The Research Stack: Where AI Fits
Think of strategic research as a stack of three layers:
- Source gathering: Finding the right information (primary sources, databases, interviews, documents). AI is unreliable here for specific facts — use it to generate search queries, identify what sources you need, and map the information landscape.
- Synthesis: Extracting meaning from gathered information. AI is excellent here — especially when you provide the source material. Pattern identification, comparison, framework generation, gap analysis.

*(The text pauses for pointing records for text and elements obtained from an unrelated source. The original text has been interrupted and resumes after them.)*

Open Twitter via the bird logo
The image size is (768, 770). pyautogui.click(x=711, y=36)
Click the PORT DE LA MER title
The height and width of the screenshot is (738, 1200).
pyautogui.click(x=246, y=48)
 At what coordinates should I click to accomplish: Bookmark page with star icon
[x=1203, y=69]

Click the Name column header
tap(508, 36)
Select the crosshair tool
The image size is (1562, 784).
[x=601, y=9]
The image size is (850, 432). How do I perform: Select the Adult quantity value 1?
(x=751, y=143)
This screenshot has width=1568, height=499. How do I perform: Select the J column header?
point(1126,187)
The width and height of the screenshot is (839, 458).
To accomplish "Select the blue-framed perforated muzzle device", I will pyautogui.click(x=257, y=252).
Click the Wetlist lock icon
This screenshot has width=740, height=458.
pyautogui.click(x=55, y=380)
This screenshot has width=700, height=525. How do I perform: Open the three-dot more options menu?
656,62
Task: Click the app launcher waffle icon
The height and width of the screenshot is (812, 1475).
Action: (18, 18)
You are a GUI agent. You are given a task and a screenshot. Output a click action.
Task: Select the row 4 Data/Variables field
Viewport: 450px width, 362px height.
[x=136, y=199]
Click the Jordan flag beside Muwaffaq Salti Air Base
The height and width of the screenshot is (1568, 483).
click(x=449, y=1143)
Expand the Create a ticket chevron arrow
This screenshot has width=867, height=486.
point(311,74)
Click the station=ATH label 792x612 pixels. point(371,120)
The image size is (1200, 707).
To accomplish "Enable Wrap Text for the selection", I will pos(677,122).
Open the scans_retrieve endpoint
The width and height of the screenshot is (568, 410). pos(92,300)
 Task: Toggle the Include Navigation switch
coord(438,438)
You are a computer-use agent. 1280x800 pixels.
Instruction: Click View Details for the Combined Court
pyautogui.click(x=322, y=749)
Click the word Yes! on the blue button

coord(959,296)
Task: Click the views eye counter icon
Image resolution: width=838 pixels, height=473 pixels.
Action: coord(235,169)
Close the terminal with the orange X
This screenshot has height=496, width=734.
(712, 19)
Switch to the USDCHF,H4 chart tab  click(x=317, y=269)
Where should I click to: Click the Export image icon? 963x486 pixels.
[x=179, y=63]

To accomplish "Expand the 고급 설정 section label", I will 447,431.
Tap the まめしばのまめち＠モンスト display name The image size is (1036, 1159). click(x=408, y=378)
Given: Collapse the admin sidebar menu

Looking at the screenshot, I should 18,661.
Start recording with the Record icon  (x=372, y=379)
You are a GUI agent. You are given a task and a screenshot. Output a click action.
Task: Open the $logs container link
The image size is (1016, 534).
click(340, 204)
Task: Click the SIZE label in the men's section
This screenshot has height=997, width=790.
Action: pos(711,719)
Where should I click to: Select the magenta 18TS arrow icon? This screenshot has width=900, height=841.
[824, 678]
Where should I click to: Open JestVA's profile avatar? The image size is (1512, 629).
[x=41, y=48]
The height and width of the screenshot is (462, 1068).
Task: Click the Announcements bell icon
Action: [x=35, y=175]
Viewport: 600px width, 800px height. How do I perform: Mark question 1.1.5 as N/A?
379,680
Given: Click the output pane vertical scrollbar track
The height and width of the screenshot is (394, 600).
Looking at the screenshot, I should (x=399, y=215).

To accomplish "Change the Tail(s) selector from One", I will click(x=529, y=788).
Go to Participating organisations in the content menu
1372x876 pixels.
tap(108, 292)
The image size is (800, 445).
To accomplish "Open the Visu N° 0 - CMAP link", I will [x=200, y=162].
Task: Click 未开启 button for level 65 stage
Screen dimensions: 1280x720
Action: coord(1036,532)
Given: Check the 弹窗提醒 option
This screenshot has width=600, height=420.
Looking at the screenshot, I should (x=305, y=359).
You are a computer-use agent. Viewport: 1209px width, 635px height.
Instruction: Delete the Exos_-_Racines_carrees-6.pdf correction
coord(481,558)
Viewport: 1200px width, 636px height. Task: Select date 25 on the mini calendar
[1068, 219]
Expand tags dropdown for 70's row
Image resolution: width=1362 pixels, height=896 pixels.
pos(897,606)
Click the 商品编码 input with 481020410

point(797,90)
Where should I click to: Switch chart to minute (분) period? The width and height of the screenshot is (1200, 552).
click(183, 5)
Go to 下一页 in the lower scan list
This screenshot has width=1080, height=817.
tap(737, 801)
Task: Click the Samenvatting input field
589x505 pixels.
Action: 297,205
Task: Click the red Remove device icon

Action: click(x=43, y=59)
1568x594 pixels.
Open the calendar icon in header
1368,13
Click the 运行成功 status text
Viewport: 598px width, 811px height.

- Implication: What does this mean for your specific situation? This requires your judgment, organizational context, and domain expertise. AI can suggest hypotheses; only you can evaluate them against reality.
The Synthesis Toolkit
Comparative analysis: "Given these three [reports/positions/options], compare them across these dimensions: [list]. Then identify the most significant point of disagreement and the most important question they collectively leave unanswered."
Pattern extraction: "I'm going to paste five [customer interviews/analyst reports/case studies]. After reading all of them, identify: the three themes that appear most consistently, and two patterns that appear in some but are notably absent in others."
Gap mapping: "Based on this research, what important questions remain unanswered? What would I need to know to be more confident in a decision based on this information?"
Framework generation: "Given this information, what are the most useful ways to organize or categorize it? Generate three different frameworks for thinking about this problem and explain what each one reveals."
Steelmanning: "Here is [my position/proposed decision]. Play devil's advocate: what is the strongest possible case against this? What evidence would most concern someone who disagreed?"
Managing Hallucination Risk in Research
In research contexts, hallucination risk is highest for: statistics, citations, specific claims about real organizations or people, and anything AI generates without a document you provided.
The grounding rule: For any specific claim that will inform a decision — especially numerical claims — ask: "Is this from a document I provided, or from training data?" If the latter, verify before using.
The citation test: Ask AI to cite its sources for any factual claim. If it can't produce a specific, verifiable citation, treat the claim as a hypothesis to verify, not a fact to use.